Electric power sources are needed for planetary exploration. Solar cells and Radioisotope Thermoelectric Generators (RTG) are the only two practical options available in the prior art for solid-state long-term power sources for Mars exploration. Both technologies have advantages, however their disadvantages increase mission cost and decrease mission reliability. RTG's are very reliable but have a high cost due to radioactive fuel production, encapsulation, and qualification. There is also a cost associated with launch approval in accordance with the National Environmental Policy Act. Solar cells have a much easier launch approval process, but they are not as reliable as RTGs. If a solar cell array is improperly deployed or deployed facing the wrong direction on Mars then the mission could be hampered or fail. Martian sandstorms can reduce the power of solar cells by the settling of dust on the array, and the wear of the cover glass as a result of abrasive sandstorms. It is evident that a low-cost, reliable power system is needed for Mars exploration.

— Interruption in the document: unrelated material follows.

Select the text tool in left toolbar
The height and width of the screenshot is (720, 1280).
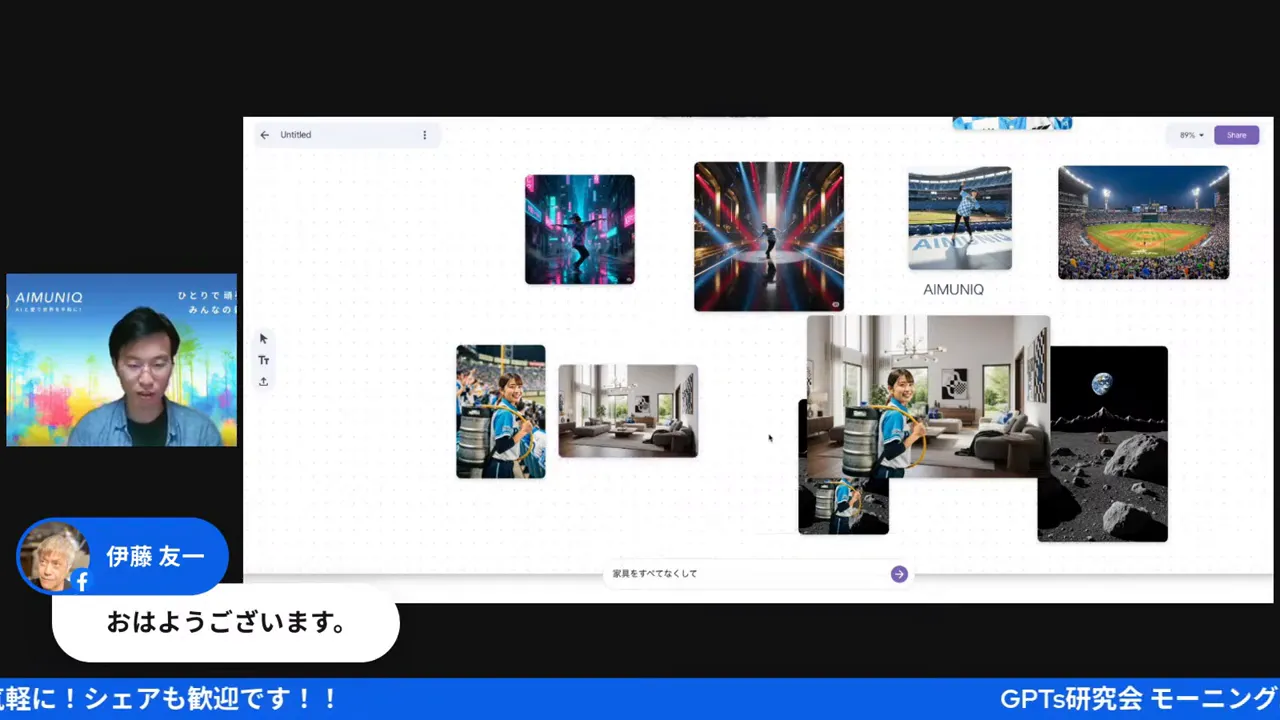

During the Viking Mission to Mars in 1976, two landers named Viking Lander 1 and Viking Lander 2 collected Martian weather data at 1.6 meters above the Martian surface. This data showed a wide variation in daily atmospheric temperatures on. For example, the daily temperature variations was about 5° C. at Viking Lander 2 in the winter and the daily temperature variation was about 60° C. at Viking Lander 1 in the summer.
What is needed is a better technique for producing small amounts of electric power in very isolated locations such as a remote planet.